San Marcos se detiene en un detalle significativo. En su relato de la Pasión del Señor, dice que “algunas mujeres contemplaban la escena desde lejos” (Mc 15, 40). Menciona algunos de sus nombres y añade que “había, además, otras muchas mujeres que habían subido con él a Jerusalén” (Mc 15, 41). Pero es Juan quien explícitamente nos dice que “junto a la cruz de Jesús estaba su madre” (Jn 19, 25), incorporando también una preciosa estampa con el discípulo amado. María, mujer fiel, permanece firme hasta el final y sabe acompañar amorosamente el sufrimiento de su hijo. Por eso, el pueblo creyente la reconoce como “consoladora de los afligidos y auxilio de los cristianos”. A lo largo de los siglos, la Santísima Virgen ha demostrado que Ella no abandona a los pobres ni desatiende sus ruegos. ¿Soy yo firme en mi compromiso creyente a favor de la justicia social y en contra del hambre y la miseria?

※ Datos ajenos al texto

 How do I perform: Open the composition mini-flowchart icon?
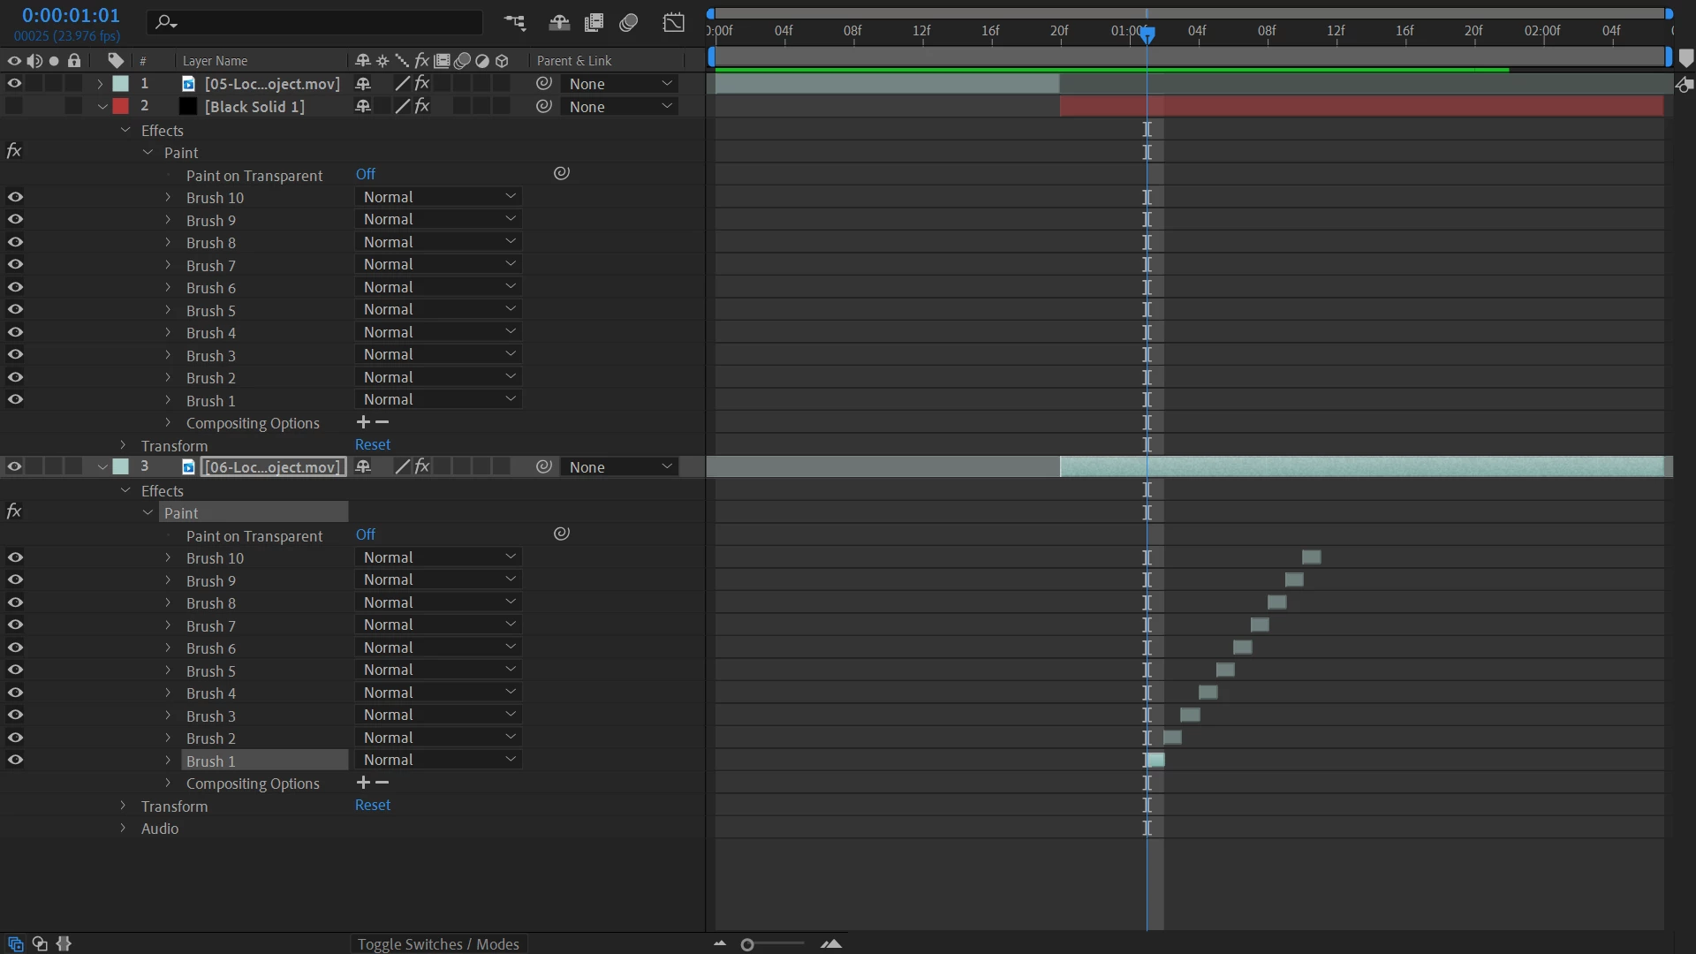pos(514,22)
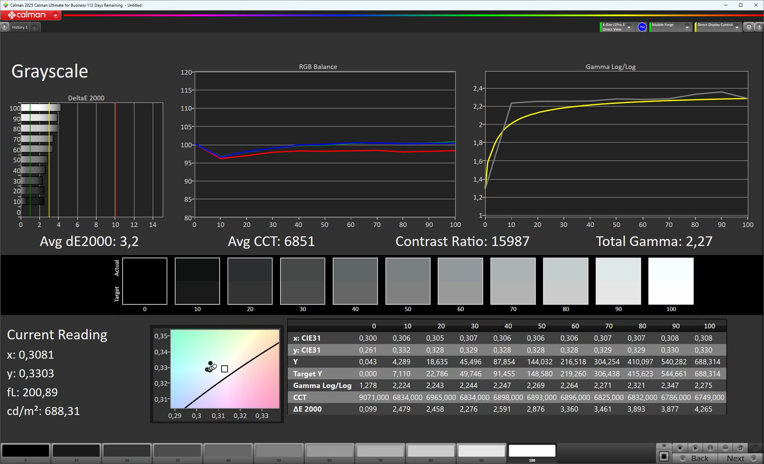The height and width of the screenshot is (464, 764).
Task: Click the refresh loop icon
Action: tap(741, 448)
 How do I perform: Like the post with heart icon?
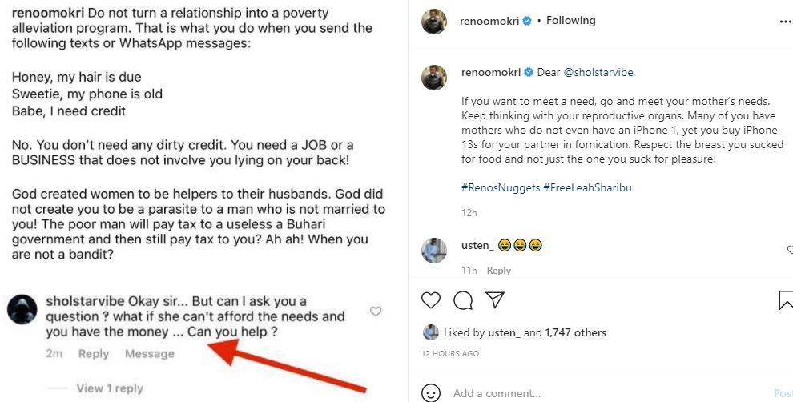(x=431, y=300)
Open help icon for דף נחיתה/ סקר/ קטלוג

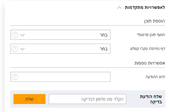[15, 49]
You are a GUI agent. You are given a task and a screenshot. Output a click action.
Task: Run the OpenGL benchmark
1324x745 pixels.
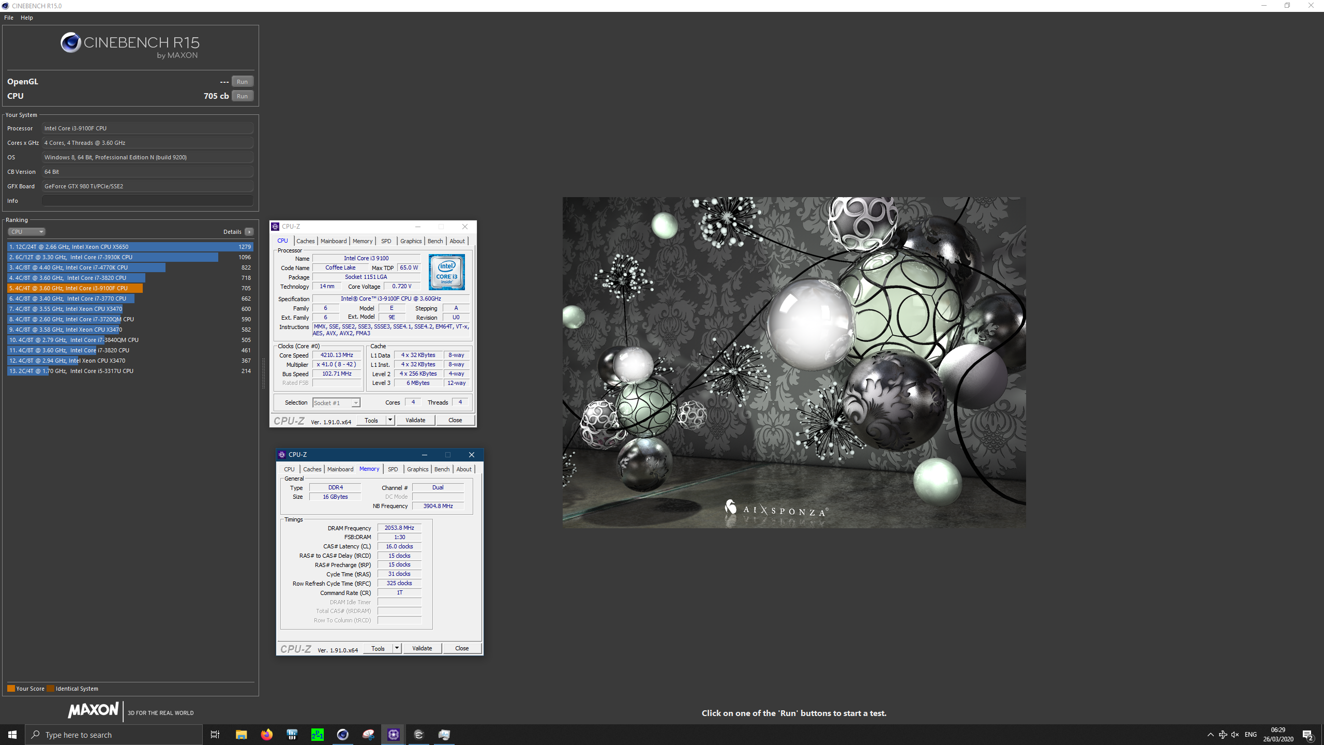[242, 82]
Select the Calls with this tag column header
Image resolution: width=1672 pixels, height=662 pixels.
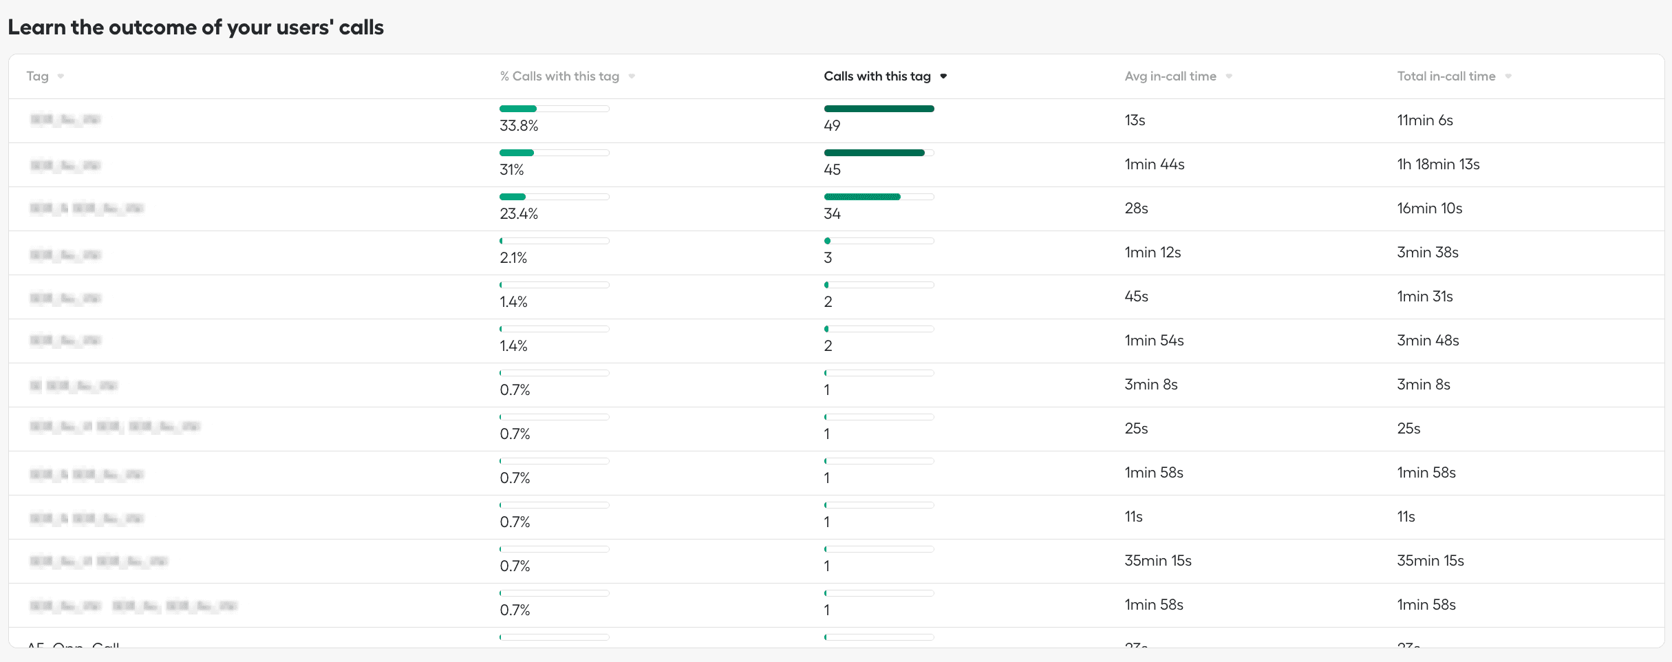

El Concilio Vaticano II nos recuerda que la verdadera devoción a María “nos impulsa a un amor filial hacia nuestra Madre y a la imitación de sus virtudes” (Lumen Gentium, n. 67). ¿Sabremos imitar las virtudes de la Virgen en nuestra vida cristiana, en la que la solidaridad y el amor a los indigentes han de hacerse cotidianamente presentes? Así lo suplicamos a la que es Madre de Dios y de la Iglesia, con unas palabras del Papa Francisco, tomadas de la exhortación Evangelii Gaudium: “María, Estrella de la nueva evangelización, ayúdanos a resplandecer en el testimonio de la comunión, del servicio, de la fe ardiente y generosa, de la justicia y el amor a los pobres, para que la alegría del Evangelio llegue hasta los confines de la tierra y ninguna periferia se prive de su luz. Madre del Evangelio viviente, manantial de alegría para los pequeños, ruega por nosotros. Amén. Aleluya”.